La logique de territoires séparés qui “traitent” en fonction de leurs savoirs les enfants et leurs différents troubles de façons différentes. Ces lieux séparés, que ce soit en dehors de l’école ou parfois à l’intérieur de l’école ont bien du mal à s’ouvrir. Là aussi, si la logique partenariale est reconnue de tous comme une voie possible d’amélioration pour tous, nous avons appris tant bien que mal à conduire des équipes éducatives ou de scolarisation. Nous n’avons pas pris la mesure de ce que cela demandait pour entrer dans une compréhension mutuelle de nos cultures professionnelles, de nos langues différentes… Comment l’école peut -elle devenir le lieu de l’enfance et de l’adolescence où les différents acteurs travaillent conjointement et proposent un environnement sécure, motivant et apprenant ?

La logique de normalisation demeure et avec elle la conception de l’école organisée en “classes d’âge” qui rigidifie les parcours, obligeant certains à suivre des programmes déjà appropriés, tuant alors le désir d’apprendre ou générant pour d’autres le sentiment d’un inaccessible invalidant et excluant.
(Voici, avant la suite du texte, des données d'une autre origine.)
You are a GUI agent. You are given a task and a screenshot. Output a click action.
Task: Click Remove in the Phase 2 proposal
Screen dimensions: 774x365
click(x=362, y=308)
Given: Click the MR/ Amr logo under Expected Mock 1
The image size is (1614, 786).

L’école inclusive oblige à penser une école du 21 -ème siècle qui quitte les formes scolaires anciennes, qui s’organise autour de modules et de groupes d’élèves variables en fonction des besoins et des projets. Elle redéfinit le statut d’apprenant, le métier d’enseignant dans de nouvelles postures qui visent la primauté du questionnement, et la résolution collective et solidaire de problèmes complexes mettant en jeu des connaissances à aller mobiliser et des compétences à solliciter et à développer.

Ce qui donne aux différents acteurs ce sentiment de découragement et d’essoufflement repose sans doute bien plus sur ces incohérences liées à la cohabitation de logiques anciennes et nouvelles. Les grandes transformations que nous devons conduire pour que le projet d’une société inclusive se réalise nécessitent des choix clairs et engagés qui élaborent une “autre” école…  Qui cesse de classer, de catégoriser, de juger, d’exclure, de désigner …. Mais les élites qui nous gouvernent le veulent-elles vraiment ? Le voulons-nous vraiment ?  Ne nous laissons-nous pas décourager devant la vision d’un système qui semble si compliqué et si peu évolutif ? Ouvrons donc de nouvelles fenêtres …
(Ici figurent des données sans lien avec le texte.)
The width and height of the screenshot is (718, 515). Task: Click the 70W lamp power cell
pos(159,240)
Car… dans le quotidien, nous sommes nombreux à agir déjà différemment au sein de ce système, à savoir explorer des zones possibles pour mieux accompagner nos élèves quelles que soient leur vulnérabilité et leur originalité d’apprendre. Plusieurs d’entre vous en ont témoigné… Continuez donc à nous faire part de ces réussites, de ces accompagnements d’élèves qui les conduisent à se dépasser… et à vous dépasser aussi…Nous attendons vos retours. 

Le 9 avril 2021, Véronique POUTOUX.


[1] L’école inclusive : entre idéalisme et réalité. S. Corbion, ed érès. Janv 21. Toulouse.